Re: Finding Metadata for CSV Files

On Mar 8, 2014, at 2:25 AM, Jeni Tennison <jeni@jenitennison.com> wrote:
> 
> Hi,
> 
> It feels to me like the ‘Model for Tabular Data and Metadata on the Web’ is getting close to something publishable. The gaps that I’d like to fill are around indicating how an application might discover annotations to create an annotated data model, or might discover groups of tables to create a grouped data model.
> 
> In other words:
> 
>   How does an application find annotations on tables, columns, rows and fields?
>   How does an application find groups of tables and common metadata about them?
> 
> I can think of four possible answers:
> 
>   1. Publish a CSV file with a Link rel=describedby header pointing to a file
>      that provides the annotations, which might also describe other CSV files.

+1 This is essentially what JSON-LD does to annotate normal JSON. I also suggested something similar in my CSC-LD proposal.

>   2. Publish a package of CSV file(s) and a file that provides the annotations
>      (the Simple Data Format / DSPL model).

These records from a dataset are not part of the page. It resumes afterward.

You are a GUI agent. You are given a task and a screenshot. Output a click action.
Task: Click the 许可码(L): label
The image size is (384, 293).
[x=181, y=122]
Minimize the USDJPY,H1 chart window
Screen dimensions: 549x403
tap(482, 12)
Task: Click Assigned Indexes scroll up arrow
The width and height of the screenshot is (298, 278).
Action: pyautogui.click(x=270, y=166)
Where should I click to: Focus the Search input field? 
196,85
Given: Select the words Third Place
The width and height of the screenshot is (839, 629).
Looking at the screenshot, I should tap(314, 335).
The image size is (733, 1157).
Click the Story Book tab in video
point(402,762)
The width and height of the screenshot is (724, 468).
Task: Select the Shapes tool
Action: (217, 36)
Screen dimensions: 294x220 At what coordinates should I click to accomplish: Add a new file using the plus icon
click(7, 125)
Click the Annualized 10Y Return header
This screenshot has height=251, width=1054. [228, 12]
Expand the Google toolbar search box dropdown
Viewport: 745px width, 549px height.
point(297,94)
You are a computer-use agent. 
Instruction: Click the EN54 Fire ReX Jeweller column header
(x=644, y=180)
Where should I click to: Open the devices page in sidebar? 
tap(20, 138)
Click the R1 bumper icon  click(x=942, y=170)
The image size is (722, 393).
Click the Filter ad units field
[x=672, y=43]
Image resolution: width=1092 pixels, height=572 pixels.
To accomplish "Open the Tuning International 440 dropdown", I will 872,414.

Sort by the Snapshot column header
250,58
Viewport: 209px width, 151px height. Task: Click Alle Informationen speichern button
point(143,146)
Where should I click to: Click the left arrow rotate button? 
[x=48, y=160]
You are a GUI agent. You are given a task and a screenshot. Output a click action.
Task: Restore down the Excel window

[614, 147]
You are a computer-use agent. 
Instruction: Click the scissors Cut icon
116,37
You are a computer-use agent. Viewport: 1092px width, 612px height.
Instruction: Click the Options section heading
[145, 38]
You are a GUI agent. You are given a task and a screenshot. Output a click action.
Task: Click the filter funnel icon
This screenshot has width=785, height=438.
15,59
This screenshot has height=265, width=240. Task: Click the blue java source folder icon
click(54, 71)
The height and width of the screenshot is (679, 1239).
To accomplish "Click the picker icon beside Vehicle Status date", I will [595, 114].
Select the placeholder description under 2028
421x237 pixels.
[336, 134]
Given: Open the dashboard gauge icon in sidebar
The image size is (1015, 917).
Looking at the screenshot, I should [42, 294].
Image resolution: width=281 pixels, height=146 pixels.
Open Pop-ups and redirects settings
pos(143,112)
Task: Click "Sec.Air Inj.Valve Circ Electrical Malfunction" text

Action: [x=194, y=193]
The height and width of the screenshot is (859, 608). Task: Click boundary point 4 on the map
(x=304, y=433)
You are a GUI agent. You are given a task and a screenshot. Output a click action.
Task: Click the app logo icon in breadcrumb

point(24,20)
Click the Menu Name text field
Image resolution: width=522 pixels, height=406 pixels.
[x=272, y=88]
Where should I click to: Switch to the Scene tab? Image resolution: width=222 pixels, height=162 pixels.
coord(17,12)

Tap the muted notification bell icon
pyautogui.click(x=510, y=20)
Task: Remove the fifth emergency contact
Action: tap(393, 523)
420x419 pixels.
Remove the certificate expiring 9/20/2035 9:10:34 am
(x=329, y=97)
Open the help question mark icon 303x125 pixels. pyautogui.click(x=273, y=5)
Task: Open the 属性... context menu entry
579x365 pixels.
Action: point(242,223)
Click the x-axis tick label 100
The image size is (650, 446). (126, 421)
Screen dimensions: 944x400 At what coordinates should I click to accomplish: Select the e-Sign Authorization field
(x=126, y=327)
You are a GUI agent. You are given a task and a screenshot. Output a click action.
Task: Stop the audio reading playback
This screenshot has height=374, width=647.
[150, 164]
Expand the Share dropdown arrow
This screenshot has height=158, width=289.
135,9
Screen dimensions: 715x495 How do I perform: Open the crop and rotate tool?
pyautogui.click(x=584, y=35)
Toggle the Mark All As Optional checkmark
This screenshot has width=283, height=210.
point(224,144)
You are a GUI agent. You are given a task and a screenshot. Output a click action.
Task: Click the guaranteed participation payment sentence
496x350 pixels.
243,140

+0 I can see why this might be common practice, but it doesn't provide the encapsulation I think is best.

>   3. Include a comment line (or something) in a CSV file that points to a file
>      that provides the annotations, which might also describe other CSV files.

+1 Also a practice from JSON-LD, and I suggested identifying a CSV- LD frame/context using a similar mechanism.

>   4. Embed annotations within a CSV file, including pointers to other descriptive
>      documents and CSV files (the Linked CSV / CSV-LD model).

+0.5, it could be provided as a prep end to the CSV, but not ideal.

(Also +0.5 for Andy's #5)

Gregg

> My current thinking is that we should specify all of the above because:
> 
>   1. is good because the CSV file can remain untouched, but bad because it
>      relies on publisher access to and control of HTTP headers which is 
>      hard in practice
> 
>   2. is good because you get everything in one bundle, but bad because it
>      means duplicating CSV files that belong to multiple packages, making
>      them hard to keep up to date, and limits linking to individual CSV 
>      files (given we lack a good fragment identifier scheme for packages)
> 
>   3. is good because it’s a simple addition to a CSV file, but bad because
>      it means changing existing CSV files and might cause parsing problems
>      for legacy parsers (depending on how the commenting is done)
> 
>   4. is good because it enables embedding of metadata within a file (which
>      means it’s less likely to get out of date) but bad because it means
>      changing CSV files and might cause parsing/processing problems for
>      legacy parsers (depending on how the embedding is done)
> 
> (3 could be considered a subset of or related to 4.)
> 
> What do you all think? Any other methods that I’ve missed?
> 
> Jeni
> --  
> Jeni Tennison
> http://www.jenitennison.com/
> 

Received on Monday, 10 March 2014 16:39:01 UTC